May 09, 2007 18:05
Urgh. I feel sick. :(
I've had a sort of illness thing coming on since Saturday night and it keeps coming and going but right now it's just evil bad. I just feel really dizzy and tired and have a painful stomachache. ;_;
But, anyway...
My boss gave me a book and asked me to review it before I go back to the shop on Saturday. I think its some new title that she wants to put on offer in the shop but is unsure about its content. Its called 'Prophecies in Parallel' and is one of those 'end times' deals that seem to be popular these days, you know, the kind that try and scare people into becoming Christians. Most contemptible.
So, I've read most of it now and I find it difficult to write a 'review' as such. I am always tempted to go on a rant about where the author has 'gone wrong' in my opinion and where he has misunderstood verses. I suppose some of the leaps of logic he makes I can mention, because they make no sense. Here is an example:
The writer is trying to convince the reader that a prophecy found in Daniel 9: 25-7 referees to the end of days.

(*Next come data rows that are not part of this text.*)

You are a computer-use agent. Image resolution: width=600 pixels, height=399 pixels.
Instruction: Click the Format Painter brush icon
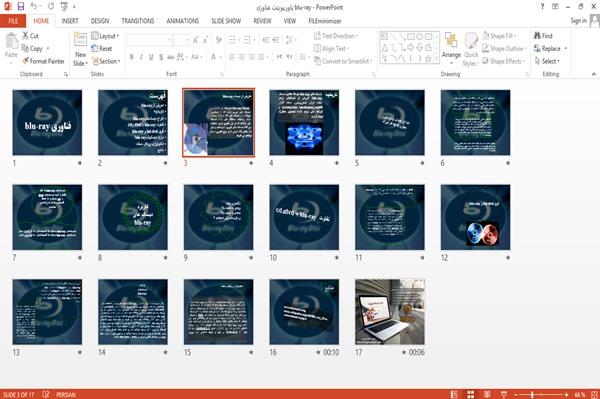(26, 61)
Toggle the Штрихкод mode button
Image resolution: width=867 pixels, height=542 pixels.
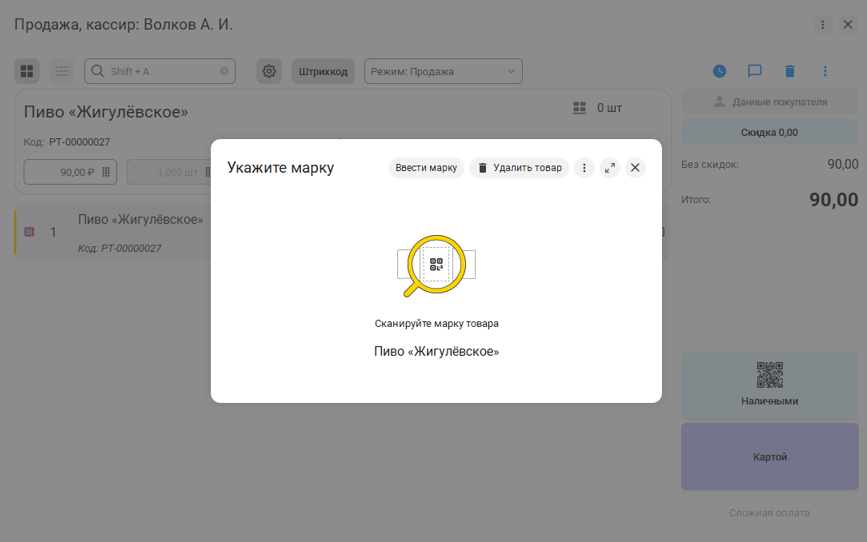323,71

"24 "Seventy 'sevens' are decreed for your people and your holy city to finish [d] transgression, to put an end to sin, to atone for wickedness, to bring in everlasting righteousness, to seal up vision and prophecy and to anoint the most holy.

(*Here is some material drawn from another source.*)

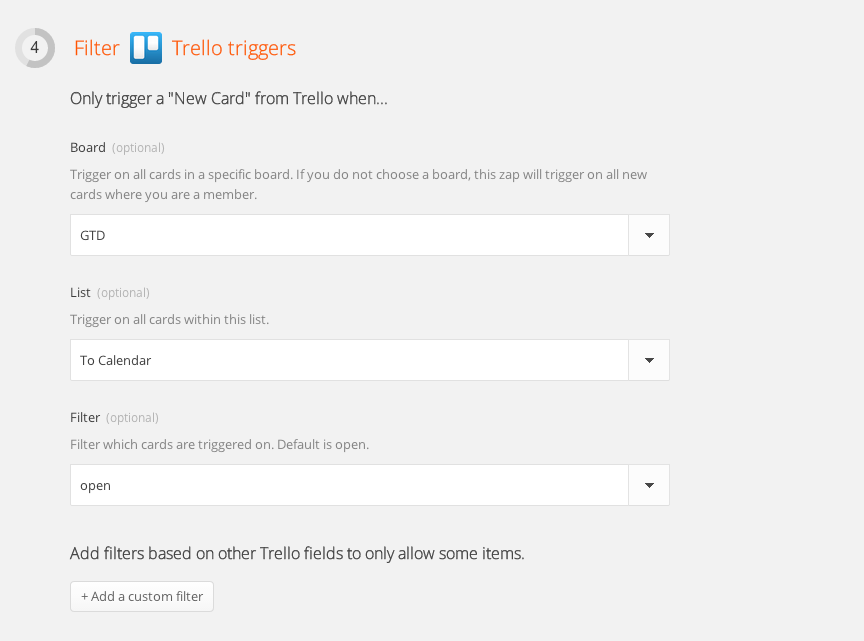
Task: Select the Trello triggers heading
Action: click(x=234, y=49)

25 "Know and understand this: From the issuing of the decree to restore and rebuild Jerusalem until the Anointed One, the ruler, comes, there will be seven 'sevens,' and sixty-two 'sevens.' It will be rebuilt with streets and a trench, but in times of trouble. 26 After the sixty-two 'sevens,' the Anointed One will be cut off and will have nothing. The people of the ruler who will come will destroy the city and the sanctuary. The end will come like a flood: War will continue until the end, and desolations have been decreed. 27 He will confirm a covenant with many for one 'seven.' In the middle of the 'seven' he will put an end to sacrifice and offering. And on a wing of the temple he will set up an abomination that causes desolation, until the end that is decreed is poured out on him."
Well, first of all, when these verses are read in their context this seems very unlikely, and second, he makes this leap:
"There is a gap before the final 'seven'"
I don't know where he got that idea. From a simple reading, it would appear to me to be merely a description of the then coming rebuilding of Jerusalem and the Temple and its later destruction by the Roman Empire. The word 'abomination' is often used to describe the Romans sacrificing a pig in the Temple and then they made the whole place 'decollate'.
Besides which, in the context of the whole chapter, why would the Angel begin to talk to him of things that would not take place for thousands of years? The destruction of the Temple took place a mere five or six generations later, which is in line with a lot of prophecy. Daniel was praying about the Temple and naturally, God gives him an answer: 'yes, the temple will be rebuilt. But it'll be destroyed again soon after.' Nothing about end times as far as I can see.
Moreover, the mathematics of the 'sevens' seems to work out to, I think, how long it was between Jesus death and the destruction of Jerusalem.
The writer then takes some words of Jesus:
"40 Two men will be in the field; one will be taken and the other left. 41 Two women will be grinding with a hand mill; one will be taken and the other left."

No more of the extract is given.